Lesson 4. Introduction to the JSON data structure

Learning Objectives

After completing this tutorial, you will be able to:

• Describe the key structure elements of a json file: object names and values.
• List some of the core data types that json files can store including: boolean, numeric and string.
• Identify the components of the hierarchical json structures including: objects, arrays and data elements.

What you need

You will need a computer with internet access to complete this lesson.

In the previous lesson, you learned how to access human readable text files data programmatically using:

1. download.file() to download a file to your computer and work with it (ideal if you want to save a copy of the data to your computer)
2. read.csv() ideal for reading in a tabular file stored on the web but may sometimes fail when there are secure connections involved (e.g. https).

You also learned how to use getURL() for urls that are both secure (https) and less secure (http).

In this lesson, you will learn about API interfaces. An API allows us to access data stored on a computer or server using a specific query. APIs are powerful ways to access data and more specifically the specific type and subset of data that you need for your analysis, programmatically.

You will also explore the machine readable JSON data structure. Machine readable data structures are more efficient - particularly for larger data that contain hierarchical structures. In this lesson, the getURL() function will become more valuable to us as you parse data accessed from an API.
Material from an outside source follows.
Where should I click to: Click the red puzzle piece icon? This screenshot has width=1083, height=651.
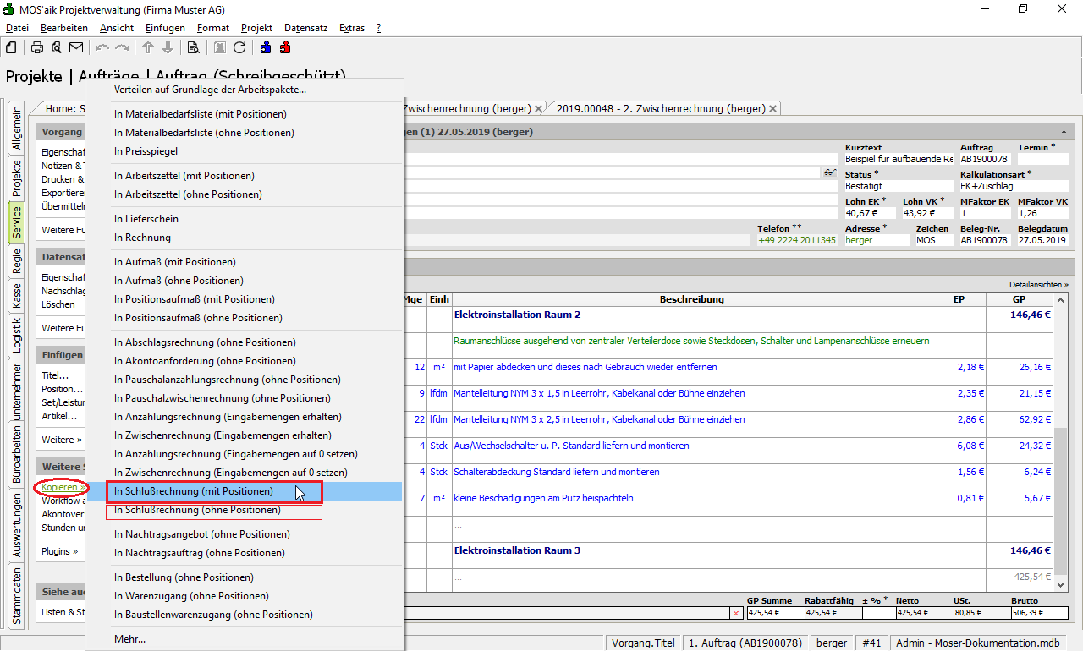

#NOTE: if you have problems with ggmap, try to install both ggplot and ggmap from github
#devtools::install_github("dkahle/ggmap")
library(ggmap)
library(ggplot2)
library(dplyr)
library(rjson)


Review

Remember that in the first lesson in this module, you learned about RESTful APIs. You explored the concept of a request and then a subsequent response. The request to an RESTful API is composed of a URL and the associated parameters required to access a particular subset of the data that you wish to access.
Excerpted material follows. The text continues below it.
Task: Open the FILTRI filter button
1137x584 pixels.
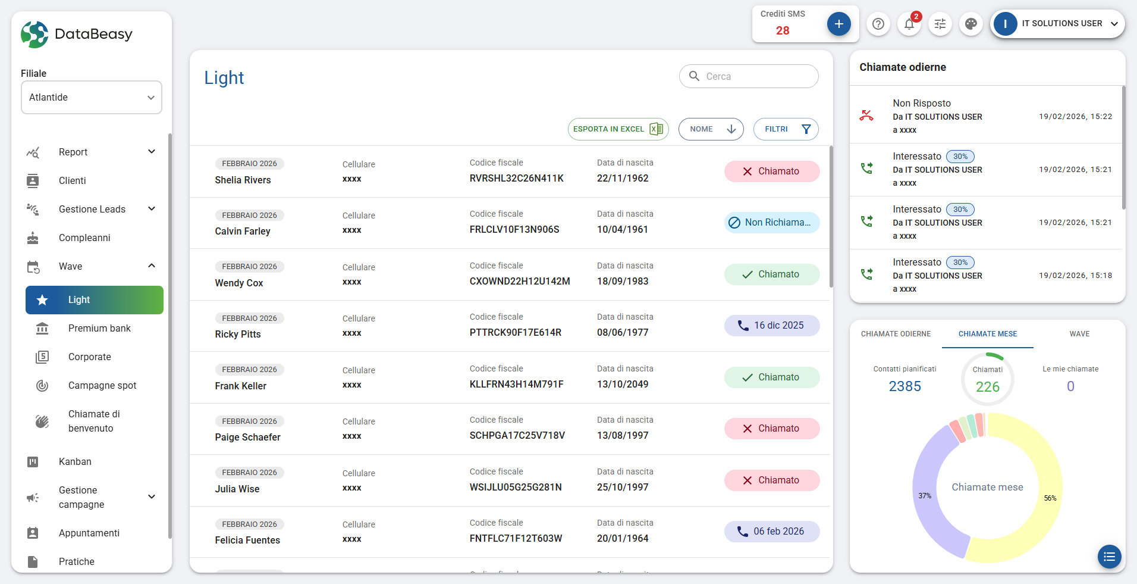Action: click(786, 129)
When you send the request, the web API returns one of the following:

1. The data that you requested or
2. A failed to return message which tells us that something was wrong with your request.

Before we go any further, let’s take a moment to revisit the JavaScript Object Notation or JSON data structure that reviewed in the introductory lesson in this module. JSON is an ideal format for larger data that have a hierarchical structured relationship.
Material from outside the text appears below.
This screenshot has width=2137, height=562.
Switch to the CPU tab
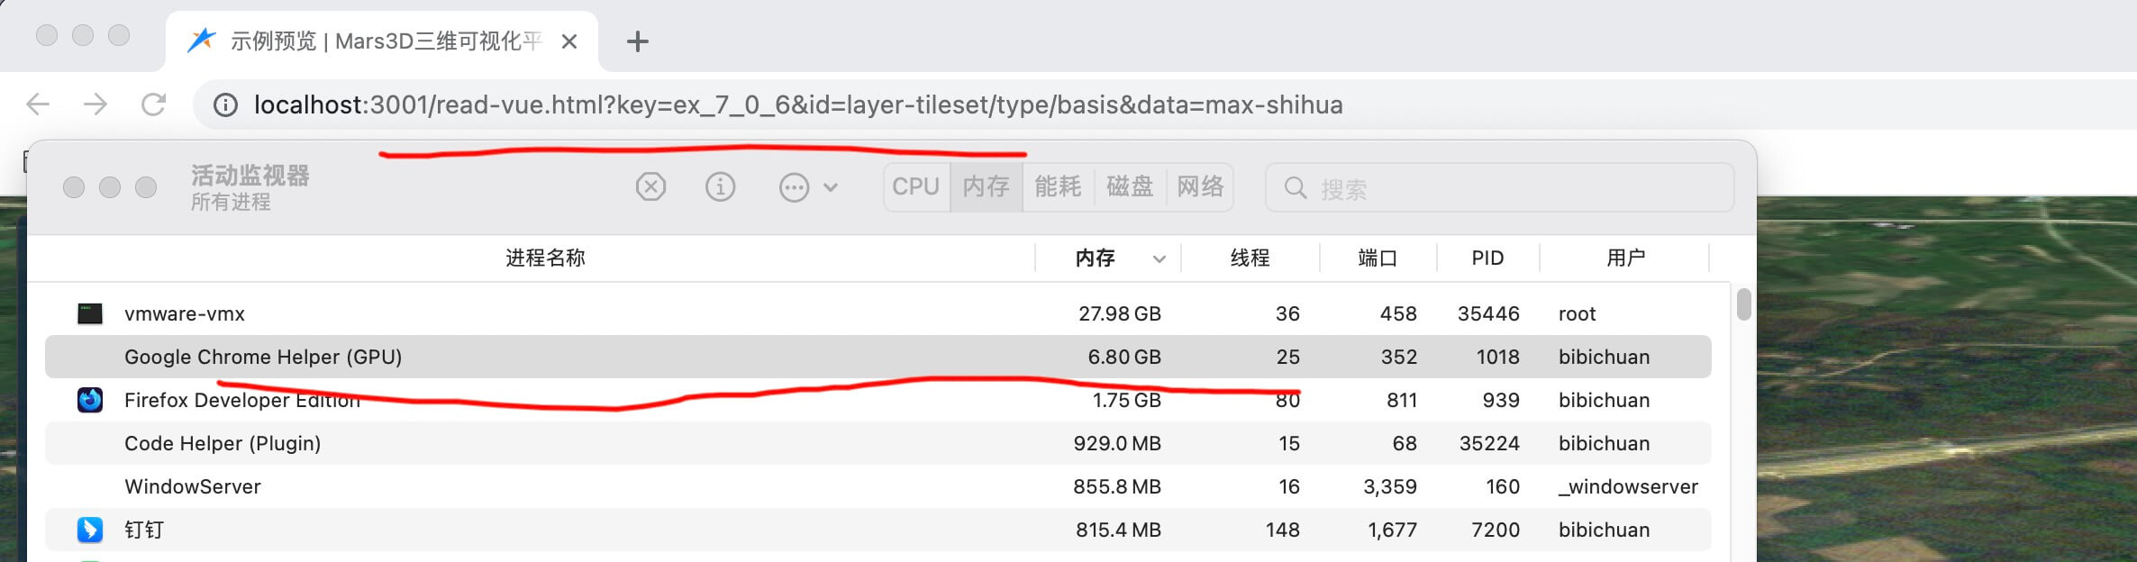coord(915,186)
The structure of a JSON object is as follows:

• The data are in name/value pairs
• Data objects are separated by commas
• Curly braces {} hold objects
• Square brackets [] hold arrays
• Each data element is enclosed with quotes "" if it is a character, or without quotes if it is a numeric value
 { "name":"Chaya" }

{ "name":"Chaya", "age":55, "city":"Boulder", "type":"Canine" }


Notice that the data above are structured. Thus, each element contains a particular object name. (name, age, city, etc). This is similar to column headings in a .csv. However, the JSON structure can also be nested. Like this:

{"students":[
{ "firstName":"Serena", "lastName":"Williams" },
{ "firstName":"Boe", "lastName":"Diddly" },
{ "firstName":"Al", "lastName":"Gore" }
]}


The ability to store nested or hierarchical data within a text file structure makes JSON a powerful format to use as you are working with larger datasets.

Data Tip: The GEOJSON data structure is a powerful data structure that supports spatial data. GEOJSON can be used to create maps just like shapefiles can. This format is often used for web mapping applications like leaflet (which you will learn about later in this module).

JSON Data Structures

JSON can store any of the following data types:

• strings
• numbers
• objects (JSON object)
• arrays
• booleans (TRUE / FALSE)
• null

Note that in the example below - the word “Chaya” which is the value associated with name is in quotes "". This specifies that chaya is a string (characters rather than numeric).

 { "name":"Chaya" }


In this example, the value 55 associated with age, is not in quotes. This specifies that this value is a number or of type numeric.

{ "name":"Chaya", "age":55, "city":"Boulder", "type":"Canine" }


In the next lesson, you will work with JSON structued data, accessed via an RESTful API. A snippet of the data that you will work with is below.

[{"age":"0","county":"Adams","datatype":"Estimate","femalepopulation":"2404","fipscode":"1","malepopulation":"2354","totalpopulation":"4758","year":"1990"}